Jakarta – Pemerintah menyatakan akan menindak tegas pelaku anomali dalam sektor perberasan dalam negeri. Kepala Badan Pangan Nasional (Bapanas) sekaligus Menteri Pertanian, Andi Amran Sulaiman, mengatakan pengumuman akan disampaikan dalam waktu dekat sebagai tindak lanjut atas temuan ketidaksesuaian pada beras khusus.
“Kami hajar! Kami pertaruhkan segalanya, sudah siap lahir batin. Beras fortifikasi, dia jual Rp 56.000 satu kilogram, padahal harganya Rp 13.000 dan ini sudah masuk lab. Rp 20.000 dijualkan. Rp 40.000 satu kilogram. Rp 56.000 dijualkan. Di labelnya (ibarat) ini emas padahal di dalamnya adalah timah besi, besi berkarat,” ujar Amran, Senin (14/9/2026).
Amran mengatakan pelaku anomali perberasan dapat memperoleh keuntungan sepihak, sementara masyarakat sebagai konsumen dirugikan karena harus membayar lebih tinggi.
“Untungnya itu kalau Rp 30.000 dikali 10 ton, itu Rp 300 juta, satu truk. Insyaallah minggu depan kami umumkan,” kata Amran.
Ia menyebut Presiden Prabowo Subianto telah merestui langkah tegas tersebut dan memintanya segera direalisasikan.
“Itu perintah Bapak Presiden. Kami tidak boleh gentar. Kami lebih mementingkan keselamatan negara, keselamatan Republik Indonesia,” ungkap Amran.
Hasil Uji Lab Ungkap 93 Persen Sampel Tak Sesuai Ketentuan
Berdasarkan hasil pengujian laboratorium terhadap beras yang diklaim sebagai produk fortifikasi, sebanyak 93 persen sampel yang diperiksa tidak memenuhi ketentuan yang berlaku. Temuan tersebut merupakan bagian dari pengawasan yang dilakukan Bapanas terhadap produk beras fortifikasi dan beras berklaim diperkaya zat gizi yang beredar di wilayah Jakarta pada April 2026.
Selain ketidaksesuaian kandungan gizi, pengawasan juga menemukan produk yang dipasarkan dengan harga jauh di atas harga beras pada umumnya, serta produk yang hanya mencantumkan dua jenis zat gizi pada kemasan meskipun dipasarkan dengan klaim sebagai beras diperkaya zat gizi.

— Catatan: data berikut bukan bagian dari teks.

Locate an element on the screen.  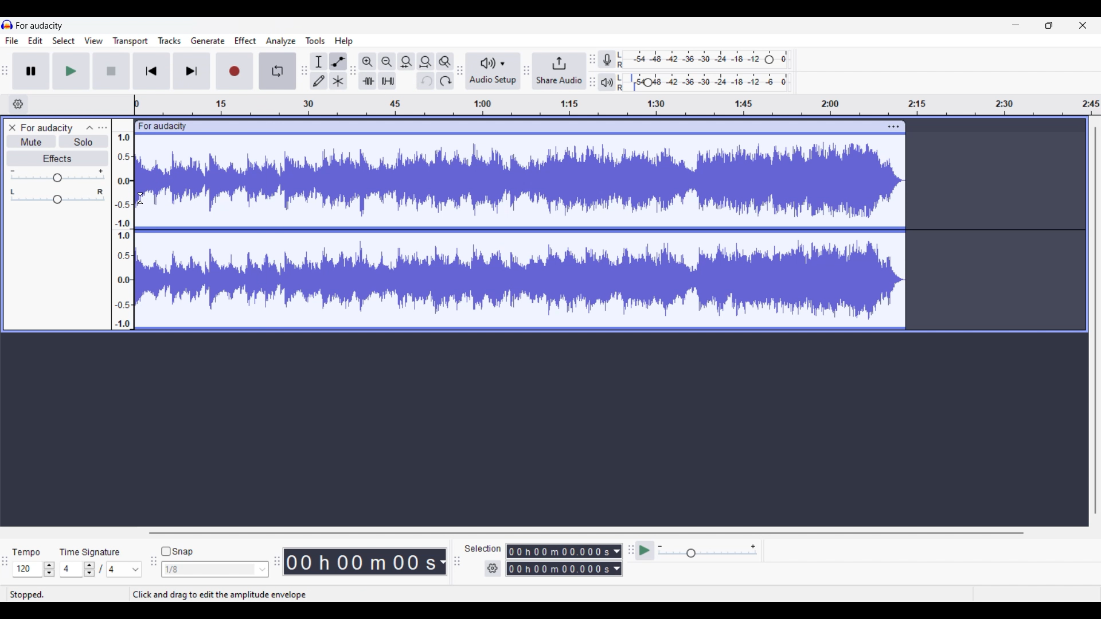
time signature is located at coordinates (89, 553).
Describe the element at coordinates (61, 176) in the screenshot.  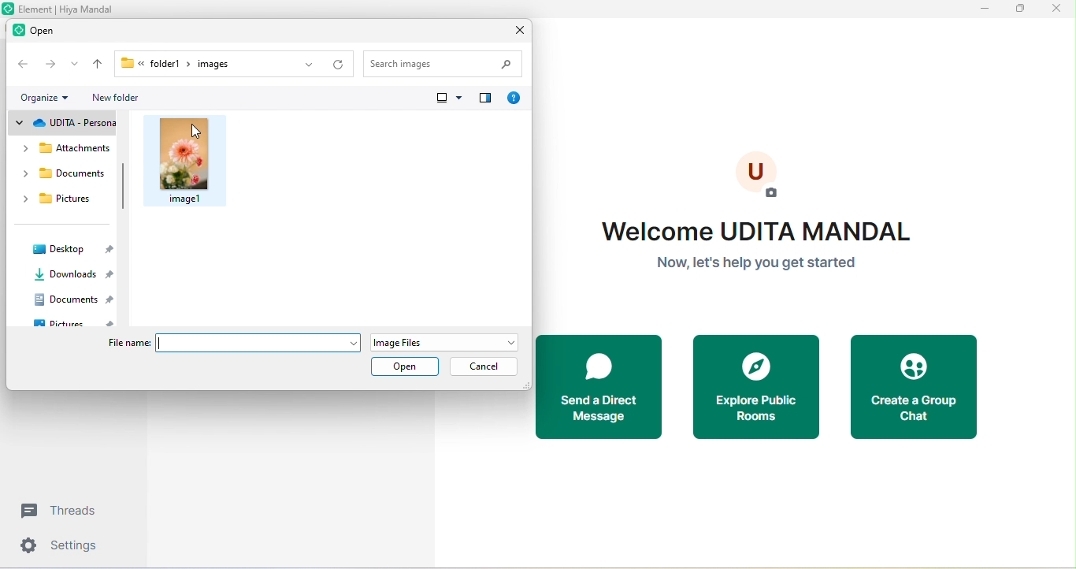
I see `documents` at that location.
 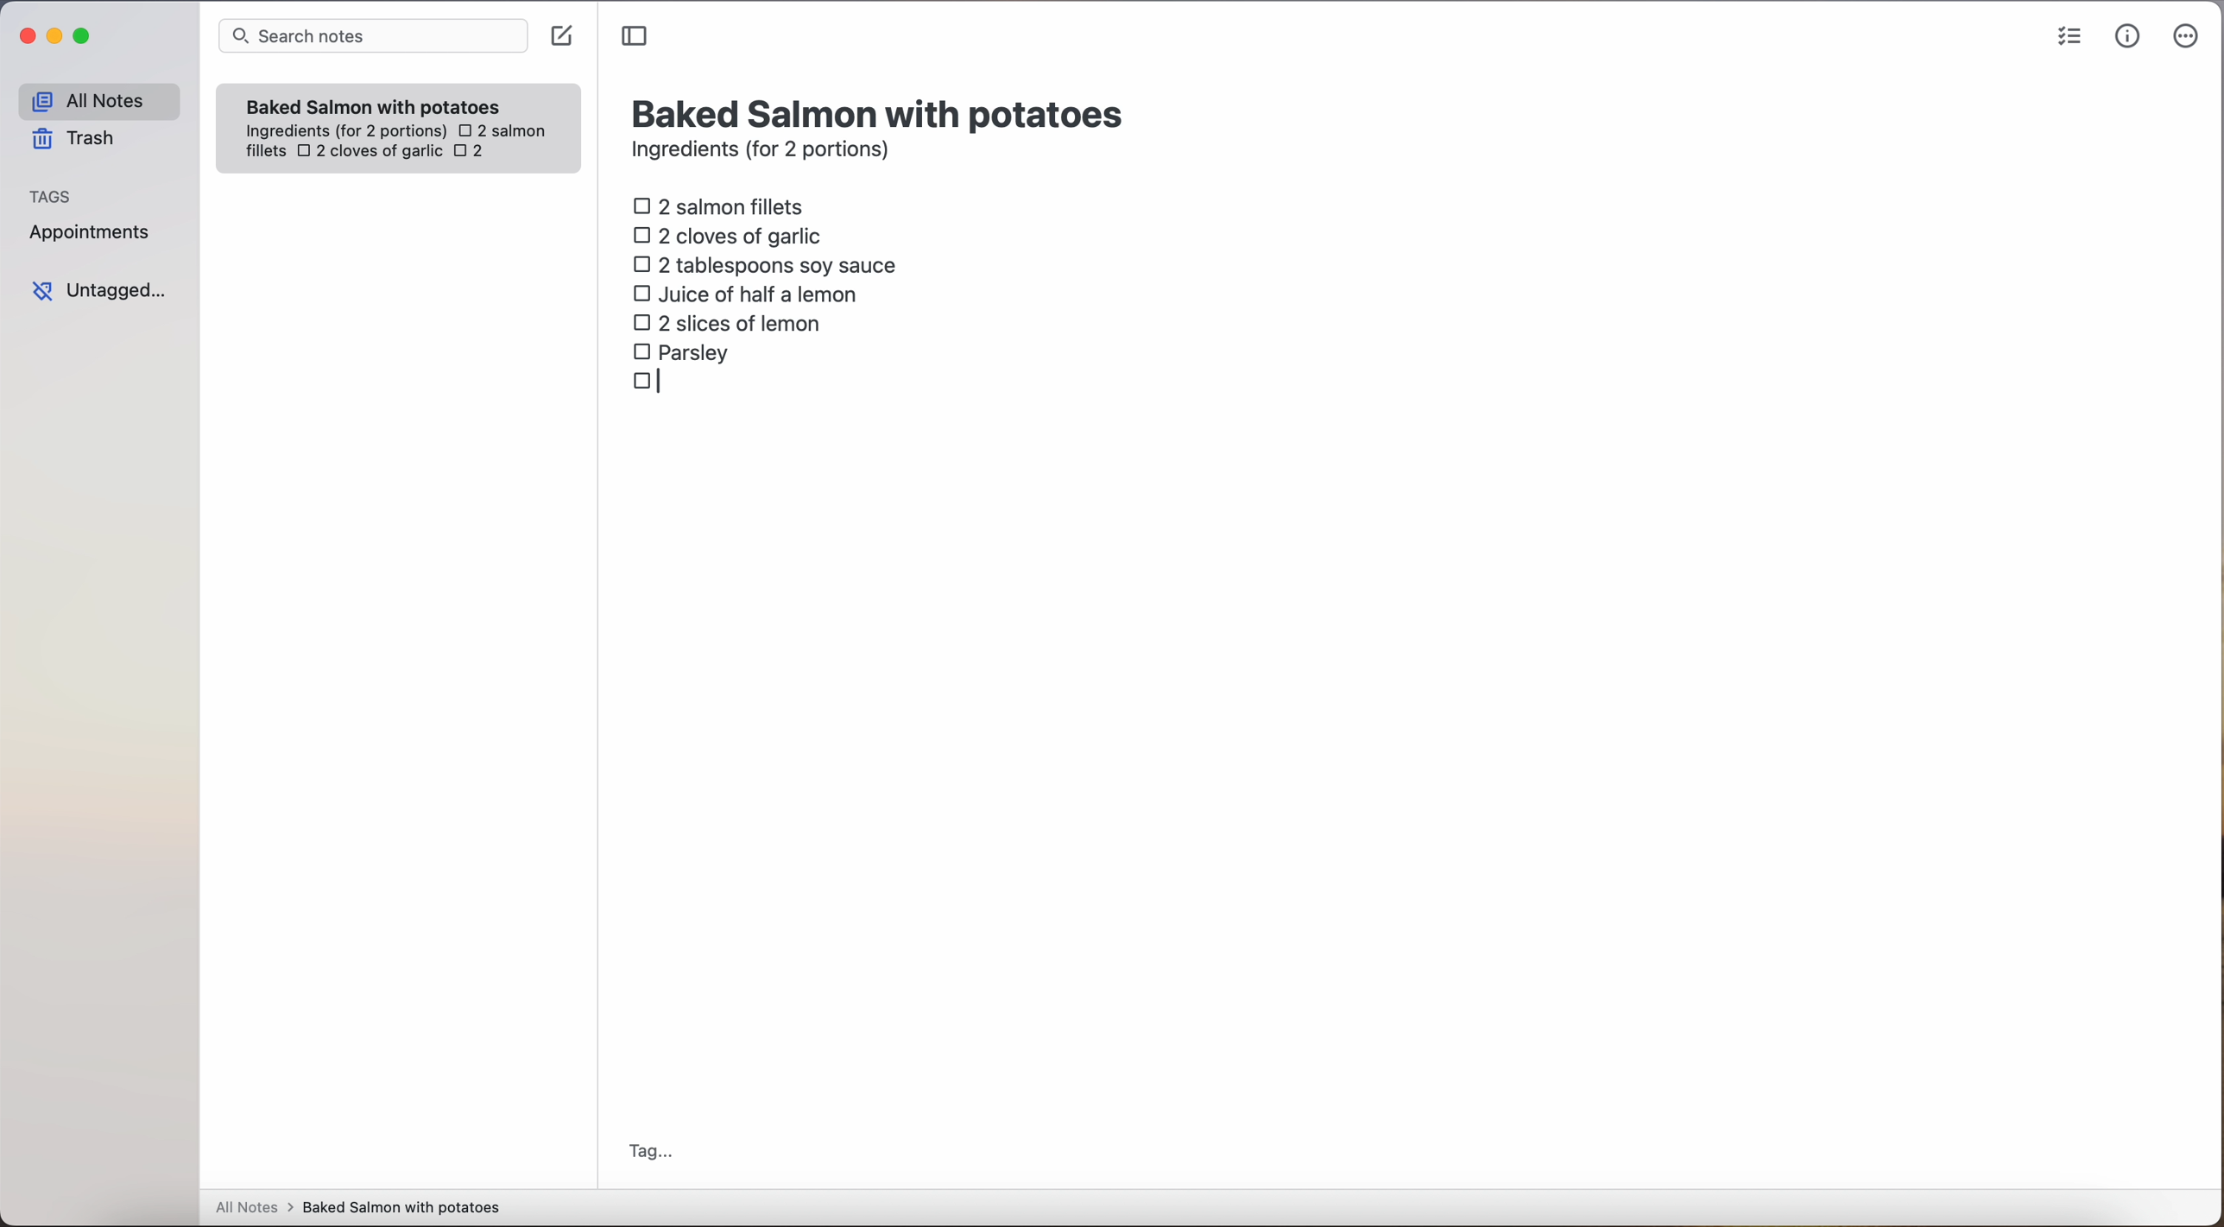 I want to click on 2 slices of lemon, so click(x=728, y=323).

Hingga saat ini, pengawasan telah mencakup 178 sampel beras fortifikasi di 11 provinsi, dengan temuan ketidaksesuaian pada aspek pelabelan, mutu, maupun kandungan gizi produk.
Secara standar, beras fortifikasi wajib memenuhi ketentuan SNI 9372:2025 tentang Beras Fortifikasi. Dalam setiap 100 gram beras fortifikasi, kandungan vitamin B1 ditetapkan minimal 0,25 miligram, asam folat 0,25-0,38 miligram, vitamin B12 1,0-1,5 mikrogram, zat besi 3,50-5,25 miligram, dan seng 3,0-4,5 miligram. Kandungan vitamin dan mineral dalam produk juga harus mencapai sekurang-kurangnya 80 persen dari nilai yang tercantum pada label, sementara kandungan zat besi dan seng tidak boleh melebihi 120 persen dari nilai yang tertera pada label.